Microsoft seizes RedVDS infrastructure, disrupts fast-growing cybercrime marketplace

Microsoft announced Wednesday that it worked with international law enforcement to seize infrastructure used to run cybercrime subscription service RedVDS and organized civil actions in the United States and United Kingdom to disrupt its further use. 

RedVDS has enabled at least $40 million in fraud losses in the U.S. since March 2025, according to Microsoft. Victims that are joining Microsoft as co-plaintiffs in the civil action include Alabama-based H2 Pharma, a pharmaceutical company that lost more than $7.3 million, and Florida-based Gatehouse Dock Condominium Association, which was tricked out of nearly $500,000. 

“For as little as US $24 a month, RedVDS provides criminals with access to disposable virtual computers that make fraud cheap, scalable and difficult to trace,” Steven Masada, assistant general counsel at Microsoft Digital Crimes Unit, said in a blog post. “It provides access to cheap, effective, and disposable virtual computers running unlicensed software, including Windows, allowing criminals to operate quickly, anonymously and across borders.”

Microsoft said a joint operation with Europol and authorities in Germany allowed it to seize RedVDS’s infrastructure and take the marketplace offline. Cybercriminals used the site, which included a loyalty program and referral bonuses for customers, to send high-volume phishing attacks, host infrastructure for scams and facilitate fraud such as business email compromise.

Microsoft customers were among those impacted by RedVDS’s tools and services. 

“Since September 2025, RedVDS‑enabled attacks have led to the compromise or fraudulent access of more than 191,000 Microsoft email accounts across over 130,000 organizations worldwide,” Masada said in the blog post. “These figures represent only a subset of the impacted accounts across all technology providers, illustrating how quickly this infrastructure increases the scale of cyberattacks.”

Over the course of a month, more than 2,600 RedVDS virtual machines sent Microsoft customers an average of one million phishing messages per day, Masada added. 

RedVDS facilitated payment diversion fraud against organizations like H2 Pharma and the Gatehouse Dock Condominium Association through business email compromise. The marketplace was also used to compromise the accounts of realtors, escrow agents and title companies to divert payments, according to Microsoft.

More than 9,000 customers, many in Canada and Australia, were directly impacted by real estate-related fraud aided by RedVDS. Microsoft Threat Intelligence said other scams enabled by RedVDS hit organizations in construction, manufacturing, healthcare, logistics, education and legal services.

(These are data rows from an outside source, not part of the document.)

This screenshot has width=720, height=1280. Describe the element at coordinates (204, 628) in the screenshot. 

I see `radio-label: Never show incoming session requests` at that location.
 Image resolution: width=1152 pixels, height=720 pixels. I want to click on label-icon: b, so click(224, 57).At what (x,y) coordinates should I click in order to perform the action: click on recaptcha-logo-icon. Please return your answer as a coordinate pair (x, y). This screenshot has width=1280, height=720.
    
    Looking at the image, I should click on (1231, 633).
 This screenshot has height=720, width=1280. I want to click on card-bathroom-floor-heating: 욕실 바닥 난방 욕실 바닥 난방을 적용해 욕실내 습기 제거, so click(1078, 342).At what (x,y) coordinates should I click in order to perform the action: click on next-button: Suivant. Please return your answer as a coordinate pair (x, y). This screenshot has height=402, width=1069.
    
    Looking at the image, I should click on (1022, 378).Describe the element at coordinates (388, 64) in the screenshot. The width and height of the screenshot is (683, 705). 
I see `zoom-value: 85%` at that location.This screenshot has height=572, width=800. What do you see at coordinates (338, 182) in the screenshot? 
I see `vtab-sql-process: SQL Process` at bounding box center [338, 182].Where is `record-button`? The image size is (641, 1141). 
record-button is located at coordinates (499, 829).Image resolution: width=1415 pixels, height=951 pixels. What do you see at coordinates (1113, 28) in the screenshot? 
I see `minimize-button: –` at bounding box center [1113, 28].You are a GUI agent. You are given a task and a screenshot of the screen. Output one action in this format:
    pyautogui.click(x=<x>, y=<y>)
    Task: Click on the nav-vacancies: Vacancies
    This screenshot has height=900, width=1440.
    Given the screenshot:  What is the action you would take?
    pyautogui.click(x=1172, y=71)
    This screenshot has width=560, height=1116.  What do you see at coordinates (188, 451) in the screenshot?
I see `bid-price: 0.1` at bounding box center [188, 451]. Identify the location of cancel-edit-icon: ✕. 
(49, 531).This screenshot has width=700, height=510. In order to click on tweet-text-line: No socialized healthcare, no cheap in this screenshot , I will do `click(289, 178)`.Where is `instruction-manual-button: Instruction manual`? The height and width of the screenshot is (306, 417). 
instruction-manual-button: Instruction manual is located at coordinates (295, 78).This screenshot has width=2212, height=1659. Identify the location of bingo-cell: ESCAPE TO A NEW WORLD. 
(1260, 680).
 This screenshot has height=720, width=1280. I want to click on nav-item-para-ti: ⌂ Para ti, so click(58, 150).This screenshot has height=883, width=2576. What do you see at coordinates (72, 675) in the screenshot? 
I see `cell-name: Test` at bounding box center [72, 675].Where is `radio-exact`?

Researchers said the marketplace’s user interface was loaded with features that allowed eager cybercriminals to purchase unlicensed and inexpensive Windows-based remote desktop protocol servers with full administrator control. RedVDS reused a single, cloned Windows host image across the service, which allowed researchers to find unique technical fingerprints.

The group that develops and operates RedVDS is tracked by Microsoft as Storm-2470. At least five additional cybercrime groups and cybercriminals who used the Racoon0365 phishing service prior to its takedown in October were also using RedVDS infrastructure, according to Microsoft Threat Intelligence.

RedVDS’s site first launched in 2019 and has remained in operation since providing servers in the U.S., U.K., Canada, France, the Netherlands and Germany. The marketplace “has become a prolific tool for cybercriminals in the past year, facilitating thousands of attacks, including credential theft, account takeovers and mass phishing,” researchers said in a report.

RedVDS rented servers from third-party hosting providers, including at least five hosting companies in the U.S., Canada, U.K., France and the Netherlands. This allowed RedVDS to provision IP addresses in geolocations close to targets, allowing cybercriminals to evade location-based security filters and blend in with normal data center traffic, researchers added. 

“Cybercrime today is powered by shared infrastructure, which means disrupting individual attackers is not enough,” Masada said. “Through this coordinated action, Microsoft has disrupted RedVDS’s operations, including seizing two domains that host the RedVDS marketplace and customer portal, while also laying the groundwork to identify the individuals behind them.”